▶ **Records supplied**:
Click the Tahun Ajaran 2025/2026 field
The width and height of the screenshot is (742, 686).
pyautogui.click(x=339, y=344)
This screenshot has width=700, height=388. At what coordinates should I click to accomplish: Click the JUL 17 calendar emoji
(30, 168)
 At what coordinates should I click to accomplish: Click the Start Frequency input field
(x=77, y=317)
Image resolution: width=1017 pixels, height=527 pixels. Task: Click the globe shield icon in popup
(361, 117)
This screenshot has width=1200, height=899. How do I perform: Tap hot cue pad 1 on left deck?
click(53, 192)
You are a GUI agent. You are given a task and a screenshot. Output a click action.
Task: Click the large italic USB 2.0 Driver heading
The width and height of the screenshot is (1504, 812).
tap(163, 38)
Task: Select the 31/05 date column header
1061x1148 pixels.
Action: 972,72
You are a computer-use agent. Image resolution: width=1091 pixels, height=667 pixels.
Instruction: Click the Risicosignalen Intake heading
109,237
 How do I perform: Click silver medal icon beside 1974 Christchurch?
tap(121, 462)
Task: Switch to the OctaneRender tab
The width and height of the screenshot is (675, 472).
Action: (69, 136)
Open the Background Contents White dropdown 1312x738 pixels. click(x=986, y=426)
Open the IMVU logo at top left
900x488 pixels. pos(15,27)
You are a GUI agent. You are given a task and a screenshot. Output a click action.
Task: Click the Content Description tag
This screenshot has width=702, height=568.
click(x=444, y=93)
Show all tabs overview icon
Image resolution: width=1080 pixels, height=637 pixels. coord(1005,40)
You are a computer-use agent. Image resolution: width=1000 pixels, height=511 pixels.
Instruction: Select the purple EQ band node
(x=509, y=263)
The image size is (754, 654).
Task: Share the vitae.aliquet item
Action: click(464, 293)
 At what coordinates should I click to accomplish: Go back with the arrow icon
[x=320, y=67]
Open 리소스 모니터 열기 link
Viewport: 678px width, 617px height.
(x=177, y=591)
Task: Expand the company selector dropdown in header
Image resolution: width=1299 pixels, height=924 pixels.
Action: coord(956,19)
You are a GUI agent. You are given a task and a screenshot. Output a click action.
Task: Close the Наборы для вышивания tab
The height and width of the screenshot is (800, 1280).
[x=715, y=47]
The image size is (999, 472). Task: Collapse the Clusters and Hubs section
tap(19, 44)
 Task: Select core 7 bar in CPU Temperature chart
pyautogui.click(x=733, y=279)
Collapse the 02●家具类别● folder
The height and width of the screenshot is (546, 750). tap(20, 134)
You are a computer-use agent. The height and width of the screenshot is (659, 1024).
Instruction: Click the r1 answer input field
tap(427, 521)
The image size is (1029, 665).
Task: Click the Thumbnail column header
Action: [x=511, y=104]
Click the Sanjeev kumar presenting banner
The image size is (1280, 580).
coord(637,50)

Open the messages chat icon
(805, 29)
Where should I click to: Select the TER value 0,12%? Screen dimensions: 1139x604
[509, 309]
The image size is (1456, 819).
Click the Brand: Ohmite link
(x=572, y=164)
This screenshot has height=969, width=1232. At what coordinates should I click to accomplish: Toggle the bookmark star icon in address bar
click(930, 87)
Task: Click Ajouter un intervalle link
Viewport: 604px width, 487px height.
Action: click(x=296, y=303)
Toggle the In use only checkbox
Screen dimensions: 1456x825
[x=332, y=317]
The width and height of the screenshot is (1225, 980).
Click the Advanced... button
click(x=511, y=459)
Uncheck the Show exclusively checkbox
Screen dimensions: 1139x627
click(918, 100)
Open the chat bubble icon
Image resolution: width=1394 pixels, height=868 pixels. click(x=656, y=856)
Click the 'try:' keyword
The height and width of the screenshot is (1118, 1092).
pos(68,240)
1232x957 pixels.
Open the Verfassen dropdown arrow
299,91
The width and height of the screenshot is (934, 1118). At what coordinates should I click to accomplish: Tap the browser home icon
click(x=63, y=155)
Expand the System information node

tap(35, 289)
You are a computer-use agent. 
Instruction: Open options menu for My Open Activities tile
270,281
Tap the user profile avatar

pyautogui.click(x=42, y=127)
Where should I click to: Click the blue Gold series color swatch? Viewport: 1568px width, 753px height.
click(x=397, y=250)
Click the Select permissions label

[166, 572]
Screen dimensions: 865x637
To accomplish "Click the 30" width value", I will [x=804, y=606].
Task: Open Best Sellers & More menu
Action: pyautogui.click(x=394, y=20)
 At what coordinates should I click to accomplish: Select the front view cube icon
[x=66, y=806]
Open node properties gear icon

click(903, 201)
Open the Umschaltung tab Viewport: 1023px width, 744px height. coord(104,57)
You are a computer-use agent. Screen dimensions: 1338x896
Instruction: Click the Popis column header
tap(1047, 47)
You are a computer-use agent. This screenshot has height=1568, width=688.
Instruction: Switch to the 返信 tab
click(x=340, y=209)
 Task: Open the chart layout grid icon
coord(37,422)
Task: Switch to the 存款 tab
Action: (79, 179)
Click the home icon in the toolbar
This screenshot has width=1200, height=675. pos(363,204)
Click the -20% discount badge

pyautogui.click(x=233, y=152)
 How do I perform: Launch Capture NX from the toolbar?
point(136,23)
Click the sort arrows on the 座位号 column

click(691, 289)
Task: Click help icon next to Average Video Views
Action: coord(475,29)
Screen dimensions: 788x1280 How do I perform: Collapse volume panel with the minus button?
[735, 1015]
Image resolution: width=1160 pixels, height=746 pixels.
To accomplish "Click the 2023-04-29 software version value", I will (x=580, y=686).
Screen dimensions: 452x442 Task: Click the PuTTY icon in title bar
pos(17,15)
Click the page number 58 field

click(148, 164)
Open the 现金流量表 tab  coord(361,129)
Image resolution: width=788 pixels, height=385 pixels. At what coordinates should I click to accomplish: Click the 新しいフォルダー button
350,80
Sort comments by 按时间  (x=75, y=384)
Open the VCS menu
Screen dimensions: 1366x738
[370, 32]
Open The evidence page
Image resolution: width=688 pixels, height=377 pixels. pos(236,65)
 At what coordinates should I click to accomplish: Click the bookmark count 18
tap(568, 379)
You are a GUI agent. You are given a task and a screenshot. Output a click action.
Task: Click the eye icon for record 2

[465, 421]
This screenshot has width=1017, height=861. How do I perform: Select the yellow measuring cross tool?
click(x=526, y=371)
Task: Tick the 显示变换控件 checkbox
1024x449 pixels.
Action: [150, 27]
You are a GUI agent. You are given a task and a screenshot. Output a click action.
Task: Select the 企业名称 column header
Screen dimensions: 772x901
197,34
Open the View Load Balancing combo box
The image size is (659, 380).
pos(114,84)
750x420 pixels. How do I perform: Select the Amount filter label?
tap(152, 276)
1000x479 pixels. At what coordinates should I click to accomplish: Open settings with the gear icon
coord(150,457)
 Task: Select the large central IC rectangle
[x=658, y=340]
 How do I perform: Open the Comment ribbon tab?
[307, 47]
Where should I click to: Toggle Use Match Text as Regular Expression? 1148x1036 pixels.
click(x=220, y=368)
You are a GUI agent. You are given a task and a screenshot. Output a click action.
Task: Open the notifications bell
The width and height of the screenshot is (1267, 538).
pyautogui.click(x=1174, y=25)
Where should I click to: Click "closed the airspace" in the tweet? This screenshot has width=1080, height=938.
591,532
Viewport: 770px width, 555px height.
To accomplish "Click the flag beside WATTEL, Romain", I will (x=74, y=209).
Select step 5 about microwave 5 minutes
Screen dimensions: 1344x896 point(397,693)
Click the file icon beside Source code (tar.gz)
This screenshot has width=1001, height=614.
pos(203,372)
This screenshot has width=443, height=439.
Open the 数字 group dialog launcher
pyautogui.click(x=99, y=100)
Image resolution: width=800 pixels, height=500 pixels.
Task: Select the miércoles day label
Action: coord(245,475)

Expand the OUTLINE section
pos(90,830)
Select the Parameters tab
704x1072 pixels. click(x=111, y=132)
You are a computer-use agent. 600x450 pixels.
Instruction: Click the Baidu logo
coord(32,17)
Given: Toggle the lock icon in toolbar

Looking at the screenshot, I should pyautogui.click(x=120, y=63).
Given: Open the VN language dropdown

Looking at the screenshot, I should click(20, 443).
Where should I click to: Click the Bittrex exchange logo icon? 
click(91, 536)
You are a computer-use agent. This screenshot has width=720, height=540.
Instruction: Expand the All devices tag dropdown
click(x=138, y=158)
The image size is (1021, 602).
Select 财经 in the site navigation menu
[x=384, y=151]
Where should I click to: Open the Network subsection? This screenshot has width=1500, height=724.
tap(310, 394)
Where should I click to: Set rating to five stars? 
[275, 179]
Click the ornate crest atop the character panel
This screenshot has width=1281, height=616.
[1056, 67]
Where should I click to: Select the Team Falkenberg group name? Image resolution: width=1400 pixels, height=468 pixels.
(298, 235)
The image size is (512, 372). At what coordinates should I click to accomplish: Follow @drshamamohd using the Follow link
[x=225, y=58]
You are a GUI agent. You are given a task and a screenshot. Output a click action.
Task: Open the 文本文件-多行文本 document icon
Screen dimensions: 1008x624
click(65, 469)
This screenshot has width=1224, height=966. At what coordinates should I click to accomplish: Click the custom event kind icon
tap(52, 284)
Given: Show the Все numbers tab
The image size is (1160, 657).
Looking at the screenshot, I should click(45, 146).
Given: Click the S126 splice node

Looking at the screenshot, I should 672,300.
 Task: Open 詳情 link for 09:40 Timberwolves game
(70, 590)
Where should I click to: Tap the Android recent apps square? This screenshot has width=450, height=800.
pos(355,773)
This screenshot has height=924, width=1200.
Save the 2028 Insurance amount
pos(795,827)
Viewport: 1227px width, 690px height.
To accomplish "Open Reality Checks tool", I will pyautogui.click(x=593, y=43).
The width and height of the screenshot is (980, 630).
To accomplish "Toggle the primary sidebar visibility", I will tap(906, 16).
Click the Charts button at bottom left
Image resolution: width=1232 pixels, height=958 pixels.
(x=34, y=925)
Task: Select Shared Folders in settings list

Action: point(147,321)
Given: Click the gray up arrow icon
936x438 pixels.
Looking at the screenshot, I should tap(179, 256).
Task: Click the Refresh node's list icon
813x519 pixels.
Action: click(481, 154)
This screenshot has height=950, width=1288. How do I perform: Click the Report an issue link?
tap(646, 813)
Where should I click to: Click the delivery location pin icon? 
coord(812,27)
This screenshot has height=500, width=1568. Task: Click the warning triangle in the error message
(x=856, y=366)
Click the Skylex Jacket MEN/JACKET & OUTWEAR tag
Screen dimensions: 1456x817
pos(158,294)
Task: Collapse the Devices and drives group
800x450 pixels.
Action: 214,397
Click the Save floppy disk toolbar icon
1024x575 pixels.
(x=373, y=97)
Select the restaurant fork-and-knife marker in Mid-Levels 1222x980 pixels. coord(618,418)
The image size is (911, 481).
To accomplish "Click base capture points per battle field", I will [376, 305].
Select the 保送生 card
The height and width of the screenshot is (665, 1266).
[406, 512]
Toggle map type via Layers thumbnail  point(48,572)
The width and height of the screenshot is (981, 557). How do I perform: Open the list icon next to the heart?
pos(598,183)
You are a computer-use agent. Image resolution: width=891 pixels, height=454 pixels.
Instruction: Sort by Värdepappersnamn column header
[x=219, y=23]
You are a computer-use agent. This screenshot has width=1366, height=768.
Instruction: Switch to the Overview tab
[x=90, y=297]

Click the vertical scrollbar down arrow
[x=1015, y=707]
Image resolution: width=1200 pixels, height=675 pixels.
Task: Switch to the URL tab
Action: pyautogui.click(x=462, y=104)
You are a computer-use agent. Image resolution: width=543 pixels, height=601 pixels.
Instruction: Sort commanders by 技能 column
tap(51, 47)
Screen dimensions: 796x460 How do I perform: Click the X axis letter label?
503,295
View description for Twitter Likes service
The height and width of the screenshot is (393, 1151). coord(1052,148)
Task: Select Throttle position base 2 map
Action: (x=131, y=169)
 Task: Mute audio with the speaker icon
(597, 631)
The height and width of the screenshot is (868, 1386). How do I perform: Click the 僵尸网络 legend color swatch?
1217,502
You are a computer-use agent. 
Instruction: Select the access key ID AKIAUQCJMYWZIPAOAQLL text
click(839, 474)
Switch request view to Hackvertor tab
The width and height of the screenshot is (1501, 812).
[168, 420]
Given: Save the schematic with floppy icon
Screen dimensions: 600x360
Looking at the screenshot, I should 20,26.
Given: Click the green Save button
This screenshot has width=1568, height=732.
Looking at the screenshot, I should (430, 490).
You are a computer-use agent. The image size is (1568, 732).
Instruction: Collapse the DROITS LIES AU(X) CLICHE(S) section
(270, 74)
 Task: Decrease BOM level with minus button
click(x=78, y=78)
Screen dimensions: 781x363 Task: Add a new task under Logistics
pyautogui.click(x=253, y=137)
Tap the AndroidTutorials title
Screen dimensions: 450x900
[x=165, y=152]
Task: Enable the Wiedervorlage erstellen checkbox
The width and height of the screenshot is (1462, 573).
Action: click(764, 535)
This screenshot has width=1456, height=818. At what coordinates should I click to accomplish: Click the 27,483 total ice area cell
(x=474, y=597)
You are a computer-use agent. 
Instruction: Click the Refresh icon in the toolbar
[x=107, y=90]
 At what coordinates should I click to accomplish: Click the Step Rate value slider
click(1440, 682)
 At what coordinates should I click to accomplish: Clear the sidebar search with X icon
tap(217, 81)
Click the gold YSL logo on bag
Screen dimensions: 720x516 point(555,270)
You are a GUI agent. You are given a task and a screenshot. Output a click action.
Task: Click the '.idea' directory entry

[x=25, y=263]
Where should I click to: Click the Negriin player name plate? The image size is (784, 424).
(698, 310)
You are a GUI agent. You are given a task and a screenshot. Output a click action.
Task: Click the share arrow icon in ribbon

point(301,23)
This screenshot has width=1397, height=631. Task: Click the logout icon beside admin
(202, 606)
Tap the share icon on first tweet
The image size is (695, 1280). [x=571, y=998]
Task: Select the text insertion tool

▶ **Task item**:
Look through the records above for the string "floppy", then copy every line that has it.

▶ **Task answer**:
Click the Save floppy disk toolbar icon
Given: Save the schematic with floppy icon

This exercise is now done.